Audio - Editoriaux - Education - Entretiens - Société - 22 juillet 2018

Anne-Sixtine Perardel : “L’objectif est de déconstruire les stéréotypes et de transmettre la théorie du genre”

Marlène Schiappa, secrétaire d’État chargée de l’Égalité entre les femmes et les hommes, vient d’annoncer sa volonté de développer et faire appliquer la loi établissant trois séances par an d’éducation sexuelle et affective pour tous les élèves.

Anne-Sixtine Perardel, conseillère en vie affective et sexuelle, fait un point sur les objectifs et les limites de cette loi.

La secrétaire d’État à l’Egalité entre les femmes et les hommes, Marlène Schiappa, a annoncé vouloir faire donner des cours d’éducation sexuelle dans les écoles publiques. N’y a-t-il pas déjà des cours de ce genre à l’école de la République ?

Il y en a déjà dans un certain nombre d’établissements. Mais l’objectif de madame Schiappa est tout simplement de faire appliquer la loi. La loi prévoit trois séances d’éducation affective et sexuelle par an et par niveau. Le dispositif est prévu au lycée, au collège, en primaire et en maternelle, même si ces deux derniers cas sont un peu à part, car les outils ne sont pas encore développés.
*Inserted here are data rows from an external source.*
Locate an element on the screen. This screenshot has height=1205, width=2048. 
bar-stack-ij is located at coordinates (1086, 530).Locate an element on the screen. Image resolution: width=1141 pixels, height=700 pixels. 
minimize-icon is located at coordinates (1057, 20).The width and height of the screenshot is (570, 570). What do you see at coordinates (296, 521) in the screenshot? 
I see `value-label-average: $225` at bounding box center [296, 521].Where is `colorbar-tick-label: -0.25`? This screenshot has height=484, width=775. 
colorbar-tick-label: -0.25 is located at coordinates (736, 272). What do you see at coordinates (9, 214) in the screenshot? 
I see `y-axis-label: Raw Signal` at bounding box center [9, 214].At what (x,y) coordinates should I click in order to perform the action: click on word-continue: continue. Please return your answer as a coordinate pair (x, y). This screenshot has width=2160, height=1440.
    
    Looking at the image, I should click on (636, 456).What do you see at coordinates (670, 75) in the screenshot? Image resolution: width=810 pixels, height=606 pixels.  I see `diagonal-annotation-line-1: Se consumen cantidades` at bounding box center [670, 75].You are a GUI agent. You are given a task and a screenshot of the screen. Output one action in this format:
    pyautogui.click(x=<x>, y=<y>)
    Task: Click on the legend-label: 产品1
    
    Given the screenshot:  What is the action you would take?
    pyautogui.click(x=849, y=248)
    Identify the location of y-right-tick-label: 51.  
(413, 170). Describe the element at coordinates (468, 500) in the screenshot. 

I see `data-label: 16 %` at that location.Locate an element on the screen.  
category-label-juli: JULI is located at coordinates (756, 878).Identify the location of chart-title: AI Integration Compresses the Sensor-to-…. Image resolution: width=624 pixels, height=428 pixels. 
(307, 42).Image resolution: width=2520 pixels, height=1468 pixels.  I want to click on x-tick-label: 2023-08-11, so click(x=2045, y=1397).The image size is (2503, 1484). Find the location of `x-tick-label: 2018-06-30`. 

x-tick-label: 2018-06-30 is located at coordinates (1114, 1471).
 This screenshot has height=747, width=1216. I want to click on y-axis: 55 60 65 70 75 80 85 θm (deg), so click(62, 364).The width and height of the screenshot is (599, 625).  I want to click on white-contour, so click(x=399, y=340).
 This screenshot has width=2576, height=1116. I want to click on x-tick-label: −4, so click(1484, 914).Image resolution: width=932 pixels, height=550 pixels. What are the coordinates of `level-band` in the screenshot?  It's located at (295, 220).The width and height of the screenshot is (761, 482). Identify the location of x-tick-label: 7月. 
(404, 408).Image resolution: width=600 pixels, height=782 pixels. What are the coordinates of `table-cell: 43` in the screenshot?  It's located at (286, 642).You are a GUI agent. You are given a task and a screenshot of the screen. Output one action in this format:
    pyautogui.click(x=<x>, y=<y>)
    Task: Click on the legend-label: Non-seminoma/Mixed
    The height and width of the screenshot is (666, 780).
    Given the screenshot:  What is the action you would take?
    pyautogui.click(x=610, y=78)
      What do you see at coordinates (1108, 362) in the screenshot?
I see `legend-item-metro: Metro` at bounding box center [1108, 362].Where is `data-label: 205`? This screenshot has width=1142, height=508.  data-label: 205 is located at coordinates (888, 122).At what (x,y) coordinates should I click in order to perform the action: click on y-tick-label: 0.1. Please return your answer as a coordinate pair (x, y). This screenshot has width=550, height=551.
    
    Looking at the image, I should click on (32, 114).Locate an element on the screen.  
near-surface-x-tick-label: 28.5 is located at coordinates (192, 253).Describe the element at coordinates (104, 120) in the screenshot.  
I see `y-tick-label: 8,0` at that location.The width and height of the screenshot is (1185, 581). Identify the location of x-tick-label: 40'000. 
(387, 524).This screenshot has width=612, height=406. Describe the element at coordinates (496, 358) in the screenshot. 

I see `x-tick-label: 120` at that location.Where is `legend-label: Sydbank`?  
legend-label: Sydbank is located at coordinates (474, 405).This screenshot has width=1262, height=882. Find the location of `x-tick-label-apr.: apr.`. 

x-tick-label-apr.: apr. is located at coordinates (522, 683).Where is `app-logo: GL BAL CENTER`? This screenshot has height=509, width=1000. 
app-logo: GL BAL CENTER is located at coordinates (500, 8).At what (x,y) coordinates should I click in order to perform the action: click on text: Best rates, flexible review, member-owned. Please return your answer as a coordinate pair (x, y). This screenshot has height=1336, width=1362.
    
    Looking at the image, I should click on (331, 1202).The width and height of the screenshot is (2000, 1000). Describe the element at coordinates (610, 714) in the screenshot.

Vouloir appliquer la loi dans ce domaine n’est pas un problème en soit, je trouve même cela positif. Cela montre que l’éducation affective et sexuelle est vraiment importante.

Qu’y a-t-il dans ces cours ?

En creusant un peu, on se rend compte qu’on retrouve les fondements de cette éducation sexuelle dans le rapport annuel 2017 du Défenseur des Droits consacré aux droits de l’enfant. Il est en lien avec ce que veut l’ONU et l’Europe. Il s’agit en fait d’appliquer les politiques voulues par l’OMS.
Ce rapport sur les droits de l’enfant précise que l’objectif est de transmettre l’idée de l’égalité des sexes et des sexualités.
Cet objectif renvoie à la stratégie nationale de santé sexuelle publiée en mars 2017 qui prévoit qu’en 2023, 100 % des jeunes aient reçu une éducation de qualité à la sexualité et aux risques associés.
Dans le rapport sur les droits de l’enfant, l’égalité des sexes, l’égalité des sexualités et des pratiques sexuelles, l’identité de genre, les principes de stéréotypes, les clichés sur les différences hommes-femmes et sur les orientations sexuelles sont des notions fortement soulignées. L’objectif de ces interventions scolaires est de déconstruire ce qu’ils appellent les stéréotypes, et de transmettre la théorie du genre.

Qui sera habilité à donner ces cours ?

La circulaire rappelle qu’il y a un vrai manque de formation des personnes qui interviennent sur ce sujet. Le chef d’établissement a la responsabilité de choisir les personnes qui interviendront.
Il peut s’agir d’intervenants intérieurs (directeur, infirmières scolaires, professeurs de SVT, éducateur) qui doivent être formés, ou des personnes extérieures à l’établissement, souvent dans le cadre d’associations.
Certaines associations vont avoir un agrément. Pour cela, le rapport sur les droits de l’enfant propose de faire signer une charte. Le rapport dénonce certaines associations qui défendraient une vision “hétéronormée” de la société. Le vocabulaire a de l’importance. La vision “hétéronormée” est décrit comme centrée sur les différences homme-femme. Ce point est particulièrement scruté, tout comme le positionnement sur la question de l’avortement, et aussi la vision qu’ils appellent “dépendante”, c’est-à-dire des éducateurs qui souhaitent transmettre quelque chose aux enfants.